Ronnie Nicolasora worked as part of a coalition of health care workers under the banner of the Make it Public campaign, with the goal of bringing all the workers who were contracted out back into the public system.

“I truly did believe that the repeal of those bills and the return of services would happen in my lifetime,” said Nicolasora.

But despite the repeal of Bill 29, the impact of labour restructuring and private ownership on long-term residential care facilities is still being felt. The majority of new long-term residential care facilities built since 2003 were staffed by workers who were not protected under master collective agreements.
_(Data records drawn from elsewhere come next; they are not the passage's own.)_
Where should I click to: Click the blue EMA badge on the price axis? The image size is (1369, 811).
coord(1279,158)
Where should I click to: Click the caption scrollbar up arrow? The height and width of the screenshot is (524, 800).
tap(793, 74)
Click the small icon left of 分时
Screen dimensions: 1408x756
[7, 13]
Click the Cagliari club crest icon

Longhurst, Ponder and McGregor calculated that by 2016, 42 per cent of publicly funded LTRCs were no longer a part of the sectoral bargaining structure. The number of beds in for-profit facilities increased by 42 per cent between 2001 and 2016, while those in public and non-profit facilities declined by 11 per cent.

The 2020 report from the B.C. Seniors’ Advocate found that the non-profit sector spent 24 per cent more (almost $10,000) per resident per year than for-profit facilities.

The report connected the vastly different surpluses generated by for-profit facilities versus non-profit facilities ($34.4 million versus $2.8 million) to the lower wages and benefits paid by for-profit facilities to staff, which could “leave the lower wage paying care home with less experienced staff, higher rates of staff turnover and a large pool of casual staff.”

These conditions left for-profit long-term care facilities poorly prepared for the COVID-19 pandemic. Analysis by CBC in February 2021 found that private, for-profit operators were not only over-represented among facilities that had COVID outbreaks in B.C., but that for-profit facilities also had a greater share of severe outbreaks where more than 40 per cent of residents were infected.

In April 2022, the B.C. NDP under premier John Horgan announced plans to open 90 new long-term care beds in Vernon with for-profit operator Kaigo Senior Living.

The role of profit in the sector remains alive and well.

Emma Arkell (she/her) is a multimedia journalist based in Vancouver. Her work focuses on labour, social movements and cities, and can be found in PressProgress, Briarpatch and elsewhere.